Soda size not a matter for politicians
New York Mayor Michael Bloomberg captured the attention of the nation last week when he proposed banning the sale by restaurants, movie theaters and street carts of any sugary drink larger than 16 ounces.
“Obesity is a nationwide problem, and all over the United States, public health officials are wringing their hands saying, ‘Oh, this is terrible.’ New York City is not about wringing your hands; it’s about doing something. I think that’s what the public wants the mayor to do,” Bloomberg told The New York Times.
Bloomberg’s effort became easy, instant prey for late-night comedians. “Daily Show” host Jon Stewart noted sarcastically that he could order with impunity “14 pounds of pastrami garnished with seven pounds of beef tongue” at Carnegie Deli, followed by limitless fried food and desserts, but would become a lawbreaker if he attempted to wash these down with a Mountain Dew serving of more than 16 ounces.

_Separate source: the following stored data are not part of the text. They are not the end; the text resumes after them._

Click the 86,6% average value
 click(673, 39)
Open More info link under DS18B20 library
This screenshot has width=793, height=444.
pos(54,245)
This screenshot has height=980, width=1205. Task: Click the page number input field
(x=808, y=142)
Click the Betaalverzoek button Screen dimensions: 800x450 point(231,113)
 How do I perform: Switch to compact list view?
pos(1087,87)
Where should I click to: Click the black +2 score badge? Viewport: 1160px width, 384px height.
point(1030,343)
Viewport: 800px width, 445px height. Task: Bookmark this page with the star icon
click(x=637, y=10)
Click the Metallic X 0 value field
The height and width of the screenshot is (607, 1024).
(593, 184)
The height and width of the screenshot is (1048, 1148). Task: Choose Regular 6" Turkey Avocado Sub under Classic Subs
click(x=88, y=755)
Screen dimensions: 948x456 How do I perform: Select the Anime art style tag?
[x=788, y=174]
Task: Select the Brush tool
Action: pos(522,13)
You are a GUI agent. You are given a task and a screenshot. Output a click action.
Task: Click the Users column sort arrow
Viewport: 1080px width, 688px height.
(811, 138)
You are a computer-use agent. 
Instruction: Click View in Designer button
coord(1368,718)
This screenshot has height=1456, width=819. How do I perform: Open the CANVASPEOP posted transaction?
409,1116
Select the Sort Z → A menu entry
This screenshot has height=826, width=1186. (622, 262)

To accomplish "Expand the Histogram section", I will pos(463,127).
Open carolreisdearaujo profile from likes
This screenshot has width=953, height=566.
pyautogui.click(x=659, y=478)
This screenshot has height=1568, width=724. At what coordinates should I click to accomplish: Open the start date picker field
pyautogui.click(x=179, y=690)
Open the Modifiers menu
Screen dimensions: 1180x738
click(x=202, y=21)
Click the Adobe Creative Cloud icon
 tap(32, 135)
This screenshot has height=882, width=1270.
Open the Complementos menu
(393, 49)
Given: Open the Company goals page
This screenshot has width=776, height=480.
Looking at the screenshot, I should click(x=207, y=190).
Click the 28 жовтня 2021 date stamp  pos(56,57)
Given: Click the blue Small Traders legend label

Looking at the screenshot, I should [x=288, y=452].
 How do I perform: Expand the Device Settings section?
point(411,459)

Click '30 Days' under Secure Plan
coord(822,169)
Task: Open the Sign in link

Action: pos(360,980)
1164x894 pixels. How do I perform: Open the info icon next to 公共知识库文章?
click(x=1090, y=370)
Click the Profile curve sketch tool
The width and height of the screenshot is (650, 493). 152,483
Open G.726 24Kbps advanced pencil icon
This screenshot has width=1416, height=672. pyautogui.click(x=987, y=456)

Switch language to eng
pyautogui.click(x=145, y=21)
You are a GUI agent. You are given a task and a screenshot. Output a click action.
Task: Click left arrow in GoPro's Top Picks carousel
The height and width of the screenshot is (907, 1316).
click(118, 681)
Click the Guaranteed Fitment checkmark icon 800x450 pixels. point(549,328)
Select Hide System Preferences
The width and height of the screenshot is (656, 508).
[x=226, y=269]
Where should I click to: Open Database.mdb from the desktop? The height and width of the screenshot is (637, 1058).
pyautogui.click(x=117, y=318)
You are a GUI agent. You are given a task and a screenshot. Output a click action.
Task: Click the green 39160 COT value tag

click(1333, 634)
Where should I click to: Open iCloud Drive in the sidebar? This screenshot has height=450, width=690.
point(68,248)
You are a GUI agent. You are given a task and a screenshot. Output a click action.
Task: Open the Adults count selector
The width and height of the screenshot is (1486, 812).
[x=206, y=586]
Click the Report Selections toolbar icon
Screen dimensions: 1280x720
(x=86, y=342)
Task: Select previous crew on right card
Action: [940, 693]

The Los Angeles Times editorialized its skepticism: “There are food safety standards and nutritional mandates on school lunch programs. Manufacturers have to list the ingredients, calorie and fat content of packaged foods, and local governments are increasingly demanding the same kinds of disclosures from restaurants,” it wrote June 1. “But telling the average person that he has to eat X or cannot eat Y goes a step further. It intrudes on personal decisions that consumers make with their own dollars that affect just their own bodies.”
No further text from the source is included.